EXERCISE DIRECTIONS ->
Copy exactly the lines from the first line of the records below through the line containing "The height and width of the screenshot is (519, 800).", including both, and nothing else.

[DATA FOR THIS TASK — start]

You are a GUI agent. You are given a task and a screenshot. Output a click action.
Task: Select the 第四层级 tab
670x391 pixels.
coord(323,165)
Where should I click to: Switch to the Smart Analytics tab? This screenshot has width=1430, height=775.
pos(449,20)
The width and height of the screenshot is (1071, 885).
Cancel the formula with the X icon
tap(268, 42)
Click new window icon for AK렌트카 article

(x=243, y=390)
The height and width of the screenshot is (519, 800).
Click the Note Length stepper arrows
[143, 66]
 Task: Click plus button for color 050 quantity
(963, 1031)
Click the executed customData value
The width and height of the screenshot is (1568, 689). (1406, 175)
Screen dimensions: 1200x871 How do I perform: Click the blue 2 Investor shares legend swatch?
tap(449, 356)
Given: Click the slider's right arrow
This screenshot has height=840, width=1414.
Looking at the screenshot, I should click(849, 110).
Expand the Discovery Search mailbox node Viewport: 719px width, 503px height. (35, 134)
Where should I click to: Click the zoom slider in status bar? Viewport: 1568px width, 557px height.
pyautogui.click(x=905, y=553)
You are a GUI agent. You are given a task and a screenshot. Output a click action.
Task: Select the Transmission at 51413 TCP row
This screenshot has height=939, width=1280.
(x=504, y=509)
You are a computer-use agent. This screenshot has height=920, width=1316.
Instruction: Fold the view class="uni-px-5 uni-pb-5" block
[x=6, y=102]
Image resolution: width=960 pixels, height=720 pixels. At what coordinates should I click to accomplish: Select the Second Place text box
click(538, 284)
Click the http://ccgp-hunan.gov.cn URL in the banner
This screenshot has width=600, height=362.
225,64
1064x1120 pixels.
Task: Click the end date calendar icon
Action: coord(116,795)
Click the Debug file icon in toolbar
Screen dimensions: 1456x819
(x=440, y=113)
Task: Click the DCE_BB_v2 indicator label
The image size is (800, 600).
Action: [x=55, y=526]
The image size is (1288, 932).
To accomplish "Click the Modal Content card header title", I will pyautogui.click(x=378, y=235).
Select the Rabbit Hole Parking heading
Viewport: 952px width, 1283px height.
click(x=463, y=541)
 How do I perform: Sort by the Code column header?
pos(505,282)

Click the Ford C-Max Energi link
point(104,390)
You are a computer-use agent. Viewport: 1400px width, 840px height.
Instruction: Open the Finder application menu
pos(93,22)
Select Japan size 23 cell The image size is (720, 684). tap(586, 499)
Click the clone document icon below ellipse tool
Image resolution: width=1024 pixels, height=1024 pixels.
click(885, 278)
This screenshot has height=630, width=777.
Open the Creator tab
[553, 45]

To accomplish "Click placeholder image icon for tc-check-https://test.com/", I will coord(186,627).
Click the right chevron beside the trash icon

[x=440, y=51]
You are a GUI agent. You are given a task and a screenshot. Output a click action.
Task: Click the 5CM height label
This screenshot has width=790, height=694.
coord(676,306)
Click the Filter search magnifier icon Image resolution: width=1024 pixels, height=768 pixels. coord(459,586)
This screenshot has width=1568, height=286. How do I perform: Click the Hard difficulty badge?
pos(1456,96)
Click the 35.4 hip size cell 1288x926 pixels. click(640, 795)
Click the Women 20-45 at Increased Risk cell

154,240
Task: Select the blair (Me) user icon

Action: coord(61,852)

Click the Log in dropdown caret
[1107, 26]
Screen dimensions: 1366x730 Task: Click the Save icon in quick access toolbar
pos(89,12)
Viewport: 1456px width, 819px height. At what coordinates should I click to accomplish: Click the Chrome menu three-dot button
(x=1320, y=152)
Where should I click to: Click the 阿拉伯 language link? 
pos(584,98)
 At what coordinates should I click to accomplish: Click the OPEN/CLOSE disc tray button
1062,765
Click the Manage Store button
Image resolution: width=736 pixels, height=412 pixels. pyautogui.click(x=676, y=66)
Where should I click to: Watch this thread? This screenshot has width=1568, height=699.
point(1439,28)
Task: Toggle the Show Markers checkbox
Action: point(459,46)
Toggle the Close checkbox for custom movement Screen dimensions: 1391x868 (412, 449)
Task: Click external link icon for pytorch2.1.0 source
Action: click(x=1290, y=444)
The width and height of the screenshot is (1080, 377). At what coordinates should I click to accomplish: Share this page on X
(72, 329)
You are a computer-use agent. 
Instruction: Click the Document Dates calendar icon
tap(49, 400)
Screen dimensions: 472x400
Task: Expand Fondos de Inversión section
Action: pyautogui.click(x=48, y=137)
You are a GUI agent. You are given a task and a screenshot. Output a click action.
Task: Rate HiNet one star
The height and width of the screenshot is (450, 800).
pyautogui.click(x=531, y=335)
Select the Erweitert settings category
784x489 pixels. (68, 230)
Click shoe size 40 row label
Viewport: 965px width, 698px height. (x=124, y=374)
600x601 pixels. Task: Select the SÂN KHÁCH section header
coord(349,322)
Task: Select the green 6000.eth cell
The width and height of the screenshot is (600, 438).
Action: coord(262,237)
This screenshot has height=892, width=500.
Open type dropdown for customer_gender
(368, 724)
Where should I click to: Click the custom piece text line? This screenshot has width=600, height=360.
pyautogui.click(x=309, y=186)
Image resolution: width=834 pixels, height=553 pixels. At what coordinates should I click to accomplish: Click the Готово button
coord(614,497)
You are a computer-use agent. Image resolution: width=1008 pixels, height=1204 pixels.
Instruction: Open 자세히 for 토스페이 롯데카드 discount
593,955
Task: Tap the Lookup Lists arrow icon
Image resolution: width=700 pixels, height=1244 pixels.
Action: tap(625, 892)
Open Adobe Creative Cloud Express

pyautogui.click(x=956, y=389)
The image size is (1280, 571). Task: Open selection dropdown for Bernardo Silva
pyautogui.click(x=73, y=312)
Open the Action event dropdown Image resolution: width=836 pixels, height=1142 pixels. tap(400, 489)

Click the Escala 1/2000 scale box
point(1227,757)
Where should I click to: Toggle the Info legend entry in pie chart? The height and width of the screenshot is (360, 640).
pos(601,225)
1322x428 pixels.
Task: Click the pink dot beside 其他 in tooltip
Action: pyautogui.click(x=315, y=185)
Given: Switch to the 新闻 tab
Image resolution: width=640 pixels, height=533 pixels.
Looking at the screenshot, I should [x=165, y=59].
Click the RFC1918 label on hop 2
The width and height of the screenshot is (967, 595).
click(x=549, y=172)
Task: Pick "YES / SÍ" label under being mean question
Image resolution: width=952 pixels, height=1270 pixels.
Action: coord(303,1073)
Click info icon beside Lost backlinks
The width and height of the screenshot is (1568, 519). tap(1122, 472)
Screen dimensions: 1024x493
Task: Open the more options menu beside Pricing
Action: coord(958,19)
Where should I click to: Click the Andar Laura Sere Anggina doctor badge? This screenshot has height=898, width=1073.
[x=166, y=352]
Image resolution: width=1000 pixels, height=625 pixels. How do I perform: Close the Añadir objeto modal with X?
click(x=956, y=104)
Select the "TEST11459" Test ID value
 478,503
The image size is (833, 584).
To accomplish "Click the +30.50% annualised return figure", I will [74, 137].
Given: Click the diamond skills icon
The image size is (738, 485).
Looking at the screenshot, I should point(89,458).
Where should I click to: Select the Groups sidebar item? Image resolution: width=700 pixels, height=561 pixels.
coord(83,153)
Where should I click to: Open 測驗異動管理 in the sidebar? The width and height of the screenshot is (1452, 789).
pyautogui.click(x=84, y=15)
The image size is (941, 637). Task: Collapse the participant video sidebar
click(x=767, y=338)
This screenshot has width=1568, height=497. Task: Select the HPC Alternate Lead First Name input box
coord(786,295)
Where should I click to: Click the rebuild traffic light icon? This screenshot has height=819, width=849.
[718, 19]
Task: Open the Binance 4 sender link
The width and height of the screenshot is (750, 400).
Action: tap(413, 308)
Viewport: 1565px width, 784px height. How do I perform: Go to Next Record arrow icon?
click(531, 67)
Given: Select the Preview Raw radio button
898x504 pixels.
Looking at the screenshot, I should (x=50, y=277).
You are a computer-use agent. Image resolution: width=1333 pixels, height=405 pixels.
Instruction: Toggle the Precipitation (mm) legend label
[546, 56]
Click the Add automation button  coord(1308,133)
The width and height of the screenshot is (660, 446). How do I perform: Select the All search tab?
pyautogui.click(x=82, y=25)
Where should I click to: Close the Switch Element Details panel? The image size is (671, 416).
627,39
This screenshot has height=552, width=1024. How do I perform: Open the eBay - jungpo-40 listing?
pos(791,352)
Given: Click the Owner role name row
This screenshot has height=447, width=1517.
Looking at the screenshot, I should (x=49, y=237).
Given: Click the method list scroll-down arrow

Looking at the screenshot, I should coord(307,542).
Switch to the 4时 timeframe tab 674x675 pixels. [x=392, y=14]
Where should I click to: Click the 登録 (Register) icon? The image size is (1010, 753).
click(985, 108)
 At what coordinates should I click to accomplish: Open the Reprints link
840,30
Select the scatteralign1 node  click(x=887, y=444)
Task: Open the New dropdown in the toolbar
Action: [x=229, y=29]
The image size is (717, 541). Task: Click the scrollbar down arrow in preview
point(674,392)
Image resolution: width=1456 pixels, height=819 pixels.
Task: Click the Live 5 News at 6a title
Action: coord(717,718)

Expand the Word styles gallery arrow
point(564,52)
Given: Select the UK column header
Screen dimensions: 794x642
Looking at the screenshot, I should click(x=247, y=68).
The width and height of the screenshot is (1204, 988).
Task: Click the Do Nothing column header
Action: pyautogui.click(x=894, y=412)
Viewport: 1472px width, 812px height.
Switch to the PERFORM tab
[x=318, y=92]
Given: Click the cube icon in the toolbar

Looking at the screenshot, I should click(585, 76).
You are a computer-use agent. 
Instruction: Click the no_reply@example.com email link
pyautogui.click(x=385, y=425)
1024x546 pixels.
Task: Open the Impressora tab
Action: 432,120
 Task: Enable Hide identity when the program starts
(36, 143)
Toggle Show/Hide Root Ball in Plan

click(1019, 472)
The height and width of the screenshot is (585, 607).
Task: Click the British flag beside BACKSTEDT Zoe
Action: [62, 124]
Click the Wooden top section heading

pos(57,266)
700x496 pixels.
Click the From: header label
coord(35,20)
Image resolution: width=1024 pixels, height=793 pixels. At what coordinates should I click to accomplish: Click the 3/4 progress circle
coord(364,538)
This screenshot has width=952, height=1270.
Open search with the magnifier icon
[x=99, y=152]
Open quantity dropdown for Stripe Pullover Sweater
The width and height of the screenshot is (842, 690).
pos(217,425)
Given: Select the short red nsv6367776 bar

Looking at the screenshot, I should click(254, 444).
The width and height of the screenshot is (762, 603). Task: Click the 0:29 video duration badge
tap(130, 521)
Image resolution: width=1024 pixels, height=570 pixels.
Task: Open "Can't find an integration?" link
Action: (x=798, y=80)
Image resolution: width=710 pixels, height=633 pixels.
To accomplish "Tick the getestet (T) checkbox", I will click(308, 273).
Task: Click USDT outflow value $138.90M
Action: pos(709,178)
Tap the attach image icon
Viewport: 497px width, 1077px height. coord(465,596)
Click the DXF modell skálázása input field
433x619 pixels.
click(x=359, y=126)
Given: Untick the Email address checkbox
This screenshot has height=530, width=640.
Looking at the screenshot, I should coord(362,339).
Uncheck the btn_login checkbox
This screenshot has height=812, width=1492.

[DATA FOR THIS TASK — finish]

SOLUTION TO THE PROBLEM ->
You are a GUI agent. You are given a task and a screenshot. Output a click action.
Task: Select the 第四层级 tab
670x391 pixels.
coord(323,165)
Where should I click to: Switch to the Smart Analytics tab? This screenshot has width=1430, height=775.
pos(449,20)
The width and height of the screenshot is (1071, 885).
Cancel the formula with the X icon
tap(268, 42)
Click new window icon for AK렌트카 article

(x=243, y=390)
The height and width of the screenshot is (519, 800).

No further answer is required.